American Big Box Retailer Cuts API Abuse by 84%, Eliminating Billions of Malicious Requests Daily
84%
The Challenge
The client is a big box retailer with over 1,500 stores across the United States. Their eCommerce website generates revenues of over $15 billion annually, selling a wide range of products including high demand items like gaming consoles.
The eCommerce site sells a vast product range and is built on a microservices architecture using several APIs; like most big box retailers, their product listing API provides information on each item they sell, including price, availability, and specifications.
Adversaries were exploiting this API, feeding custom-written scripts into bots to access product information at scale.
This high velocity of API calls was impacting customers browsing the site, both directly by clogging up the API and slowing down response times, and indirectly by facilitating other attacks, for example snatching the full inventory of high-demand products such as PlayStation 5 and Xbox Series X consoles within seconds.
With the peak trading season imminent, the retailer needed to dramatically reduce scraper traffic to protect the availability of the service, optimize resources, and maintain excellent service to customers.
The Dangers of Web Scraping
Malicious web scraping can help competitors undercut prices, steal content, or collect information and resources to prepare other attacks. For example, bots aggressively scrape product pages and APIs many times each second, looking for an indication the product is available. Scalper bots then swoop in instantly and buy up all the stock before genuine customers can react, forcing consumers to buy the products from scalpers on secondary markets at an inflated cost.
Adversaries use scraping to gather information facilitating account takeover attacks, from which they can steal personal information and payment details.
Content scraping is also a means for criminals to clone websites, facilitating fraud and scamming users out of login or payment details.

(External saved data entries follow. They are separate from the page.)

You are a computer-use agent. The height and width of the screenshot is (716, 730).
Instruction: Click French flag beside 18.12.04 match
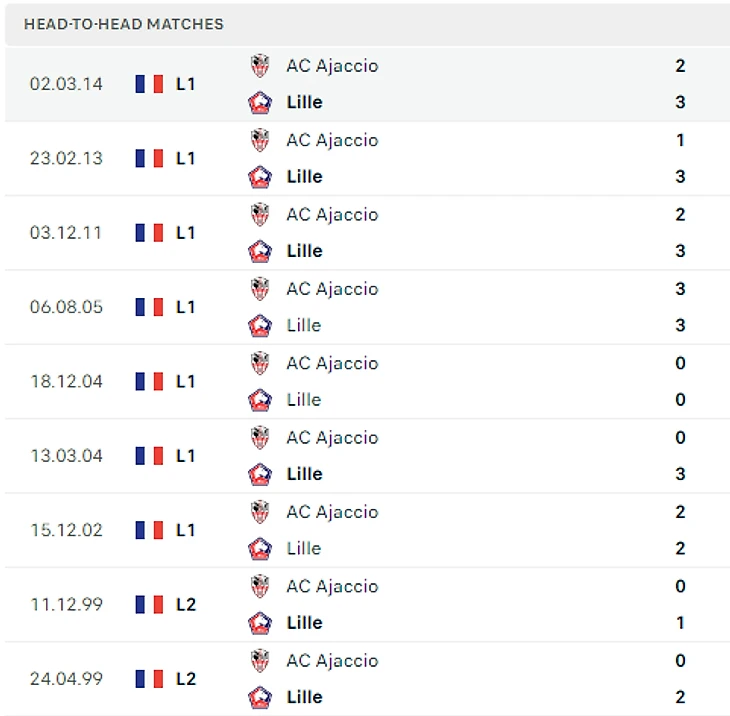[x=149, y=381]
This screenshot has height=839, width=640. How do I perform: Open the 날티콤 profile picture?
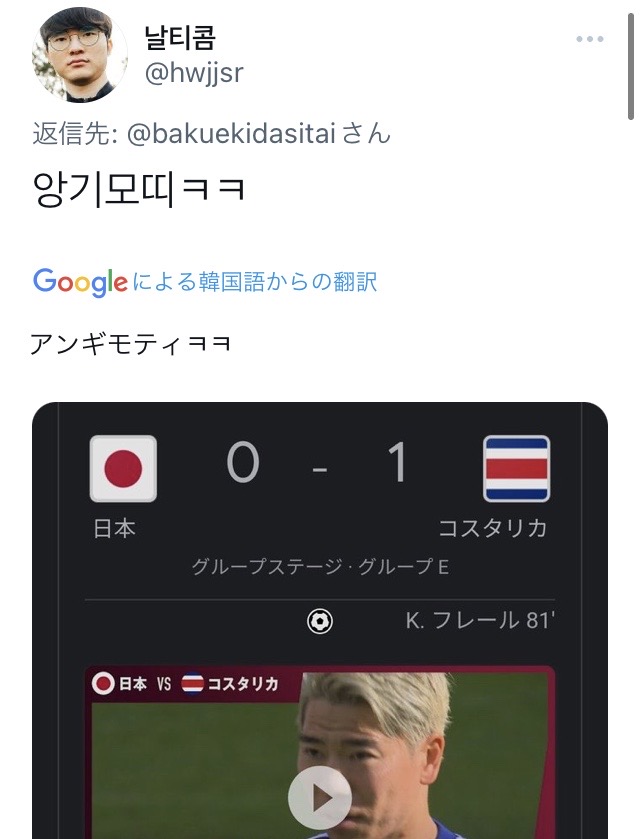79,55
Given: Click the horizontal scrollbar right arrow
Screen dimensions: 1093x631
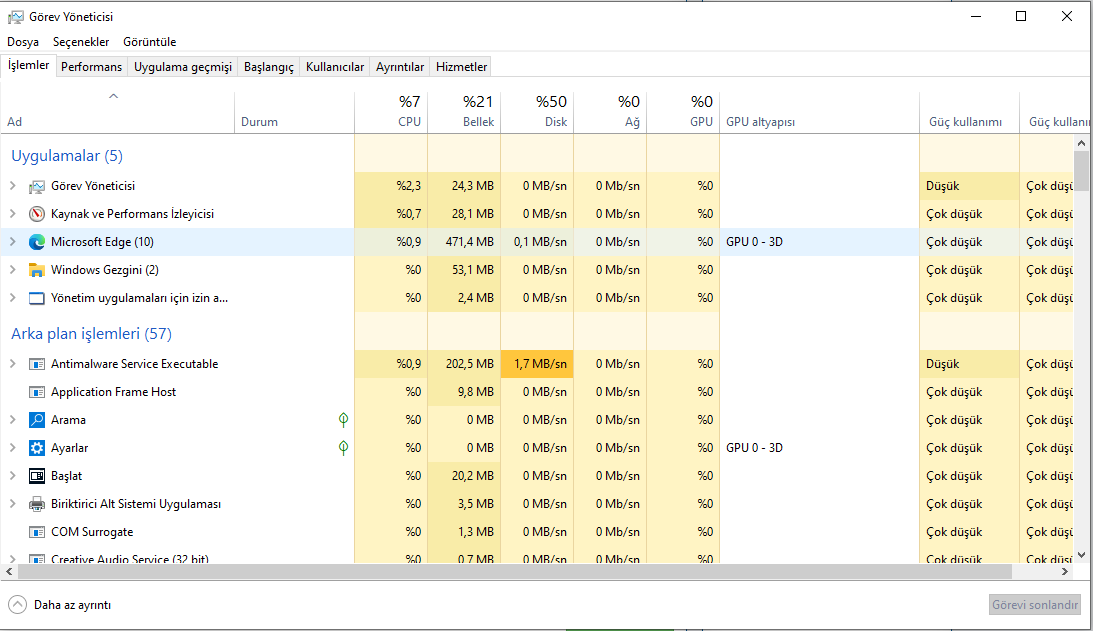Looking at the screenshot, I should coord(1065,571).
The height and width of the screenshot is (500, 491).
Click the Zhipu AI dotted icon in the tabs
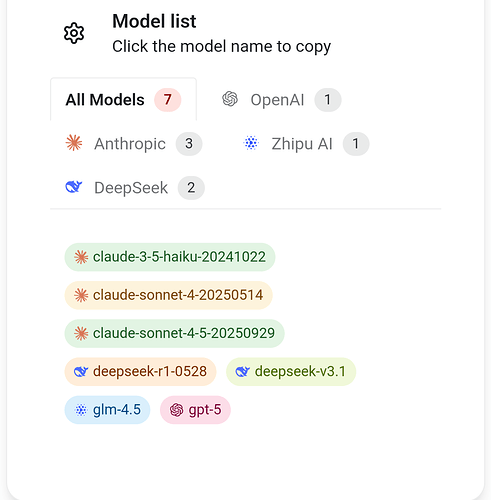[251, 143]
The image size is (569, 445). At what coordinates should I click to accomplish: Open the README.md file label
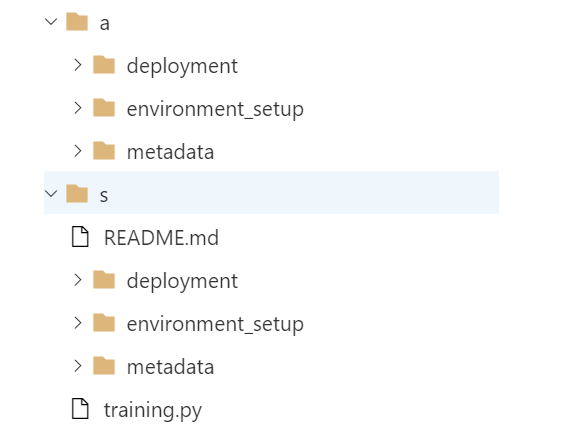[161, 238]
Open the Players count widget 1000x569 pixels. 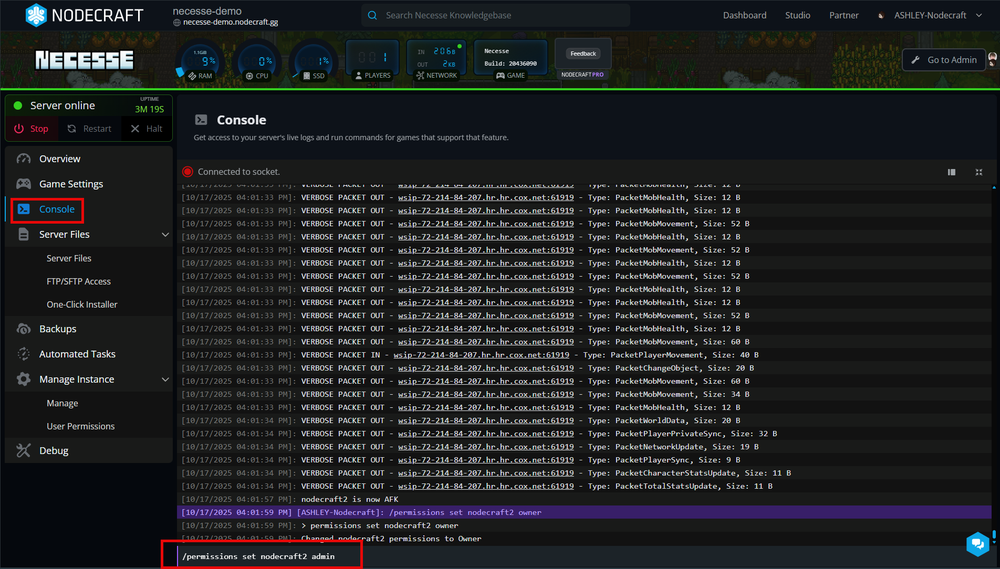click(x=372, y=60)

Even otherwise harmless scrapers like search engine crawlers and product availability trackers can damage websites if a high volume of requests is made in a short space of time, overloading the service, and impacting performance and availability.
The Solution
Netacea’s ingest engine captures and processes every request. As the client is one of the biggest retailers in the United States, volumes of traffic are extremely high, even before factoring in aggressive scraping activity. This equates to billions of requests captured each day, peaking at over 200,000 requests per second during the initial proof-of-concept phase.

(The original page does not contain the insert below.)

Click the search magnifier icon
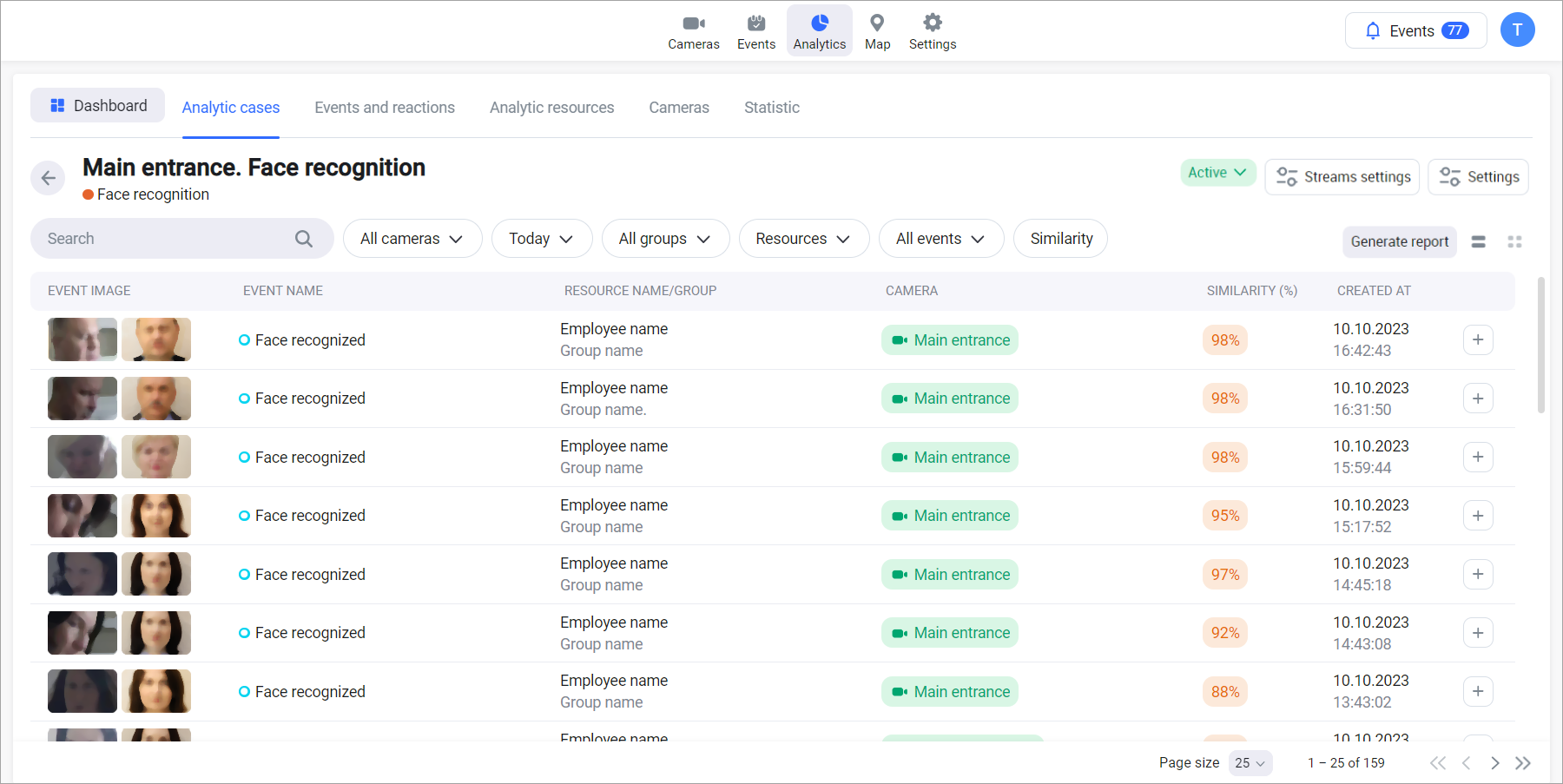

Netacea captured all API requests using a low friction, low latency integration via the client’s CDN. This meant no changes to their applications, or any physical or virtual hardware, were needed. These requests were then analyzed by Intent Analytics®, our real time threat detection platform, which categorizes traffic by its intent and makes recommendations to permit, block or investigate in real time.

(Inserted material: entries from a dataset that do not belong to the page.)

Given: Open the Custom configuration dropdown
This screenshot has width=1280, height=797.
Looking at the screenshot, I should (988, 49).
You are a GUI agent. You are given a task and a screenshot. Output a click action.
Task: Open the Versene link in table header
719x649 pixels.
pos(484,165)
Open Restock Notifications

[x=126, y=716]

Using AI to Mitigate Evolving Threats
Given the volume of requests hitting the API, the only solution fast and accurate enough is AI-powered bot mitigation.
API attacks can be generic or written specifically to attack individual APIs. Generic attacks are often high volume, come from a single or small batch of origins (IP addresses, datacenters, etc.) and are low complexity, making them easy to detect. More sophisticated attacks seek to avoid detection by more closely emulating human behavior.
Intent Analytics uses machine learning algorithms to continually analyze every single request and rapidly categorize all types of API attack, from broad to targeted, fast to slow, and simple to highly distributed.
Netacea’s adaptive AI patches new vulnerabilities as quickly as adversaries introduce them. We continually assess how the client’s API is being called, highlighting malicious activity, and taking corrective action instantly. Our machine learning algorithms constantly evaluate every API request by asking three questions:
How does the user profile compare to known bad actors on this platform?
Based on previously seen bot activity, our machine learning algorithms compare all traffic to all other user interactions.
How does this user compare to other users currently using the system?
Using dynamic clustering to group similar users, Netacea’s AI platform spots when new clusters are created, highlights atypical behavior, and constantly re-evaluates what ‘normal’ looks like.
Is overall activity unusual?
By utilizing recurrent neural networks and analyzing what has happened before and recently, we can predict what should happen in the next few minutes and highlight unexpected activity.
The Outcome
Netacea’s API Security reduced daily requests to the API by 84% (over 10 billion requests) within weeks of implementation. Mitigating API attacks has protected the client against content and price scraping, and scalper bots, as well as reducing infrastructure requirements.
Attack overview
- High demand, low supply items like PS5 and Xbox consoles targeted
- Billions of requests made daily during peak trading season
- Over half of all requests detected as malicious and blocked
The three most popular requests during the peak trading season were to listings for the PlayStation 5, PlayStation 5 Digital Edition, and Xbox Series X console. While this wasn’t surprising given the popularity and scarcity of these items, Netacea’s AI and Bot Experts team detected that half of these requests, on average, were made by automated bots with malicious intent.
It is likely that this scraping activity was just the first part of a larger attack, most likely scalping for resale on secondary markets. By blocking these requests, Netacea cut off the attackers’ kill chain, preventing later threats from occurring.